__ASSIGNMENT__
Search for the word "will" in the entries. Each line that holds it should be copied.
☆ ☆ ☆ ☆ ☆ ☆ ☆
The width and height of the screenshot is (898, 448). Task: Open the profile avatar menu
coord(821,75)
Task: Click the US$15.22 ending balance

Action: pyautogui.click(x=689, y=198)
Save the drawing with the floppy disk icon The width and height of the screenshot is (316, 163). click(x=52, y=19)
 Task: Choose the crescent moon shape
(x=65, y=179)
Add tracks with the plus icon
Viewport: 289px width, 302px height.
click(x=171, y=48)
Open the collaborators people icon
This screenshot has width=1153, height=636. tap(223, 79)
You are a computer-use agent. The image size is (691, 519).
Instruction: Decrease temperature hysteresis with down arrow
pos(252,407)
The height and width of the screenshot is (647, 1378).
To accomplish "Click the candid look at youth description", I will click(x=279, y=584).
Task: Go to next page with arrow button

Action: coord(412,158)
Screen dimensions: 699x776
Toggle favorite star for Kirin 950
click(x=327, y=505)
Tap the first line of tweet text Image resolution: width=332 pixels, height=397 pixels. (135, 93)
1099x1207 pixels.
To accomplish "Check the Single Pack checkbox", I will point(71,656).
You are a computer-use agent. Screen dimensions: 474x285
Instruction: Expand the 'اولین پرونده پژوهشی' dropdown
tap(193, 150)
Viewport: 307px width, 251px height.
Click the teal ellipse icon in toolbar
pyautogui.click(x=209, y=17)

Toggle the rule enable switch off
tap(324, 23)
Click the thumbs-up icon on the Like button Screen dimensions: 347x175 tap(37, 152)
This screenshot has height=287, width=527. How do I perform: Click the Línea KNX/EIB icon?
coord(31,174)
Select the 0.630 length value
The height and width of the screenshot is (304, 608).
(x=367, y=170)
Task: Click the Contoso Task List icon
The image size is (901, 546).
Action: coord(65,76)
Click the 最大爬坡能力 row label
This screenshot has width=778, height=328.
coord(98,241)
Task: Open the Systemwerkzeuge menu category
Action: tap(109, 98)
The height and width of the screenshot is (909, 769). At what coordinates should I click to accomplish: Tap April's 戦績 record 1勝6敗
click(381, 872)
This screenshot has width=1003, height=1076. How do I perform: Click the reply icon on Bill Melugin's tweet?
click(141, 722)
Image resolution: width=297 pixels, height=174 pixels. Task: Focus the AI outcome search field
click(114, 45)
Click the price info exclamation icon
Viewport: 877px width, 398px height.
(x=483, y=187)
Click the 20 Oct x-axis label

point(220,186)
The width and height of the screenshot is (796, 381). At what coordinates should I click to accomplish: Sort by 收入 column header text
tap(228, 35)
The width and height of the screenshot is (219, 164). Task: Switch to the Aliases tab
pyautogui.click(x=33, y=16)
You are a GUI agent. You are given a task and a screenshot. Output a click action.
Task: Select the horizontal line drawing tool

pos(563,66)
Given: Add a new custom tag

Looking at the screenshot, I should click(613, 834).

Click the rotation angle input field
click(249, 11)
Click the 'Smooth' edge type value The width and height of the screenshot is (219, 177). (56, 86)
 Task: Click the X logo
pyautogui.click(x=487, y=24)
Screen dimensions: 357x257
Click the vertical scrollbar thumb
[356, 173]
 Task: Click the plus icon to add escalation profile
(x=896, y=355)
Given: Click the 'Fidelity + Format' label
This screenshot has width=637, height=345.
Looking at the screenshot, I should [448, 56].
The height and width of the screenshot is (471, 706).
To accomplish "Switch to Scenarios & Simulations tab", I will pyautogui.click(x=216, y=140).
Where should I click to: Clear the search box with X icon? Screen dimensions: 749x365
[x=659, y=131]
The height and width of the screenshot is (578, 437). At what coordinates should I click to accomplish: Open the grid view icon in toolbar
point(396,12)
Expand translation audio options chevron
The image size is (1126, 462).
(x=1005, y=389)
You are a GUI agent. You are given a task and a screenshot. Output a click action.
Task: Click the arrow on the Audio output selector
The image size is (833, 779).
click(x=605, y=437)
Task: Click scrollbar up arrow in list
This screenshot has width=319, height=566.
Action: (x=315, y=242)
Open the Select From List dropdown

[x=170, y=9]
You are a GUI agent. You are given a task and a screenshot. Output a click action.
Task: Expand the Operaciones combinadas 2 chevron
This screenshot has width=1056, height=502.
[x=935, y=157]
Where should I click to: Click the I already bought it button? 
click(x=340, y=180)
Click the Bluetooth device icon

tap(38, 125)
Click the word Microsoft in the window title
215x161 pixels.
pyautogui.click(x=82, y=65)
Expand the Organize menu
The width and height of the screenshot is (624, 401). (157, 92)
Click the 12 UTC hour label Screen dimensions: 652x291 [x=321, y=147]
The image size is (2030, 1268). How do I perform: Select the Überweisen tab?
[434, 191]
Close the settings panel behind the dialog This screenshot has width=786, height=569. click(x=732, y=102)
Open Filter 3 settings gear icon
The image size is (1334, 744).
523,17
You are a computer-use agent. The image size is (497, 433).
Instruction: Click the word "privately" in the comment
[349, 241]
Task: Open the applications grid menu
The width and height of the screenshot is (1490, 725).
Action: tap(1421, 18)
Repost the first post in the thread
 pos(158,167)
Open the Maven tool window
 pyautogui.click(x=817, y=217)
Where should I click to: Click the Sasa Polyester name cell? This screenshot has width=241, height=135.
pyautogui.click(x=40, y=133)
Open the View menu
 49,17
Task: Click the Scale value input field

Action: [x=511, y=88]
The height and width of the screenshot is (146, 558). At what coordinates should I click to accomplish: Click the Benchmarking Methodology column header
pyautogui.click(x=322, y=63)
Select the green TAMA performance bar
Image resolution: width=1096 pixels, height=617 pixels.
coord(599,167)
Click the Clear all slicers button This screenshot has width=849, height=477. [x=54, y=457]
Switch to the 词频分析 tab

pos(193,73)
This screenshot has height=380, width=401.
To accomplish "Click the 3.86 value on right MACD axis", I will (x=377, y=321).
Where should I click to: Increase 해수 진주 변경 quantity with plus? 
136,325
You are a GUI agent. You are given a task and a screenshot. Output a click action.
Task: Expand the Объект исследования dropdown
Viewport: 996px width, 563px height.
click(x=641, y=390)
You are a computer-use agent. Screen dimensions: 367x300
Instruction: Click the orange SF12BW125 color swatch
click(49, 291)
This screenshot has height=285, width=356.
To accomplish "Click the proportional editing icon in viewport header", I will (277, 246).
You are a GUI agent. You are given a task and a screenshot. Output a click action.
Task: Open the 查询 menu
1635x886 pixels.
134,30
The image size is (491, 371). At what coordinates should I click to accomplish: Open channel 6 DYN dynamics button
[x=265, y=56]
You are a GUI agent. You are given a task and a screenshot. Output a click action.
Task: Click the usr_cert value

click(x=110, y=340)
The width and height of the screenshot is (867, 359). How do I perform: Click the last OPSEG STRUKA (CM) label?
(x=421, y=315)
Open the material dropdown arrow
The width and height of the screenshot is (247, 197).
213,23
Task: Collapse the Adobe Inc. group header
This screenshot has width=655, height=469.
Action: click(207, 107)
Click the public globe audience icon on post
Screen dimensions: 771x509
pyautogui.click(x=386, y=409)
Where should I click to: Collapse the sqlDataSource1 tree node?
☆ ☆ ☆ ☆ ☆ ☆ ☆
__OUTPUT__
To accomplish "Click the candid look at youth description", I will click(x=279, y=584).
To accomplish "Check the Single Pack checkbox", I will point(71,656).
To accomplish "Switch to Scenarios & Simulations tab", I will pyautogui.click(x=216, y=140).
To accomplish "Click the 3.86 value on right MACD axis", I will (x=377, y=321).
To accomplish "Click the proportional editing icon in viewport header", I will (277, 246).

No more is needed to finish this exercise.